Tata kelola lahan gambut saat ini, diwarnai dengan kerasnya tuntutan dan kebutuhan. Padahal lahan gambut merupakan penyerap dan penyimpan karbon yang penting. Jutaan petani juga menggantungkan hidup dari ekosistem ini. Apalagi kini, masyarakat lahan gambut harus mencari cara baru memetik manfaat dari bentang alam alami, sekaligus menjaga kelestariannya.
Pleno pembukaan acara tematik Forum Bentang Alam Global: Masalah Bentang Alam di Jakarta, 18 Mei, memperdengarkan suara masyarakat lokal yang tinggal di lahan gambut Indonesia.
Forum itu sendiri menghadirkan 425 pemangku kepentingan dari pemerintah, sektor swasta, masyarakat ilmiah dan sipil dalam mempercepat aksi positif tata kelola lahan gambut global.
Dalam berbagi pengalaman langsung, tantangan dan aspirasi, para pembicara pleno memaparkan perjuangan hidup menjalani kenyataan dalam keseharian.
Salah satu di antaranya adalah Emmanuela Shinta, aktivis Dayak berusia 24 tahun, pembuat film, dan pendiri Yayasan Ranu Welum. Shinta diwawancarai Pemimpin Redaksi Kabar Hutan Leona Liu dan memaparkan mengapa ia memandang media menjadi alat yang penting menuju transformasi sosial masyarakatnya di Kalimantan, dan daerah lain.
*Baca transkripsi penuh wawancara televisi di bawah ini
Bisa diceritakan mengenai upaya Anda. Apa misi yayasan dan apa yang ingin dicapai?

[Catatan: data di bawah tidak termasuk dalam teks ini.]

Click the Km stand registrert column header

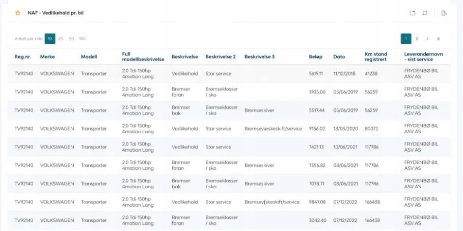(376, 57)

Pertama, saya tidak sengaja mendirikan Yayasan Ranu Welum. Yang pasti, yayasan ini hadir dari ketergerakan dan dari hati generasi muda yang tidak bisa tinggal diam tak melakukan apa-apa. Yayasan ini bergerak pada isu sosial, hak asasi dan lingkungan hidup yang terjadi di sekitar di Kalimantan.

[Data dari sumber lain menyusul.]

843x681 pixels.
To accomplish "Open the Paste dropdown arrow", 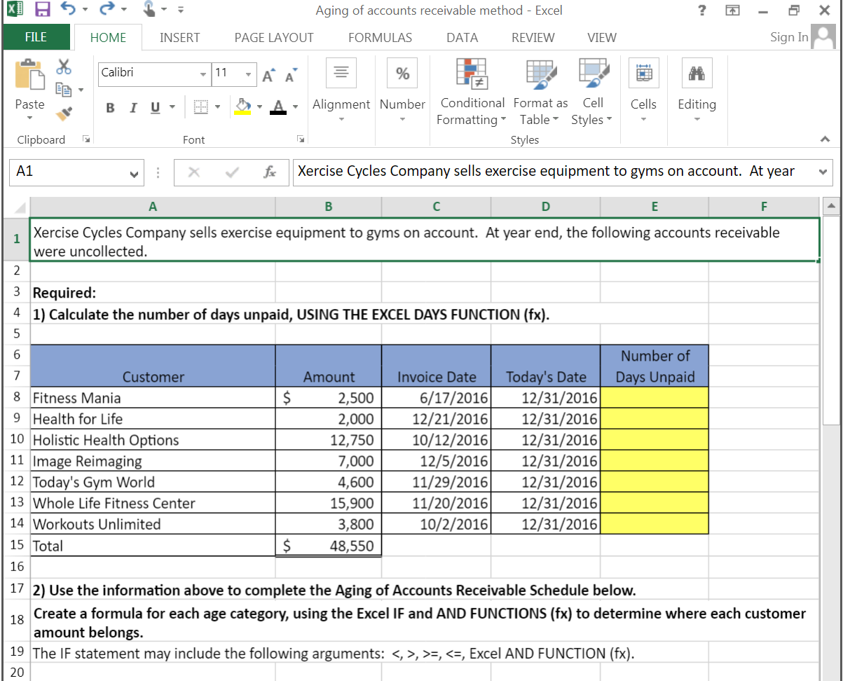I will [29, 118].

Yayasan ini didirikan 2016 lalu, tepatnya 16 Mei, jadi ini ulang tahun pertama Yayasan Ranu Welum. Nama ini berasal dari bahasa Dayak, bahasa ibu saya, artinya ‘air kehidupan’.
Idenya adalah menggunakan media sebagai alat transformasi sosial, apakah melalui edukasi masyarakat, advokasi, dan mengangkat cerita serta suara dari lapangan agar didengar dunia.
Mengapa cerita seperti itu perlu diperdengarkan? Apakah memang terasa kurang wahananya?
Saya suka pertanyaan ini. Sebelumnya saya nyatakan di panggung, ketika saya pergi ke luar Kalimantan, orang [biasanya] bertanya dua hal: 1) Apakah orang Dayak masih makan daging manusia? 2) Apakah orang Dayak memakai koteka dan bertelanjang?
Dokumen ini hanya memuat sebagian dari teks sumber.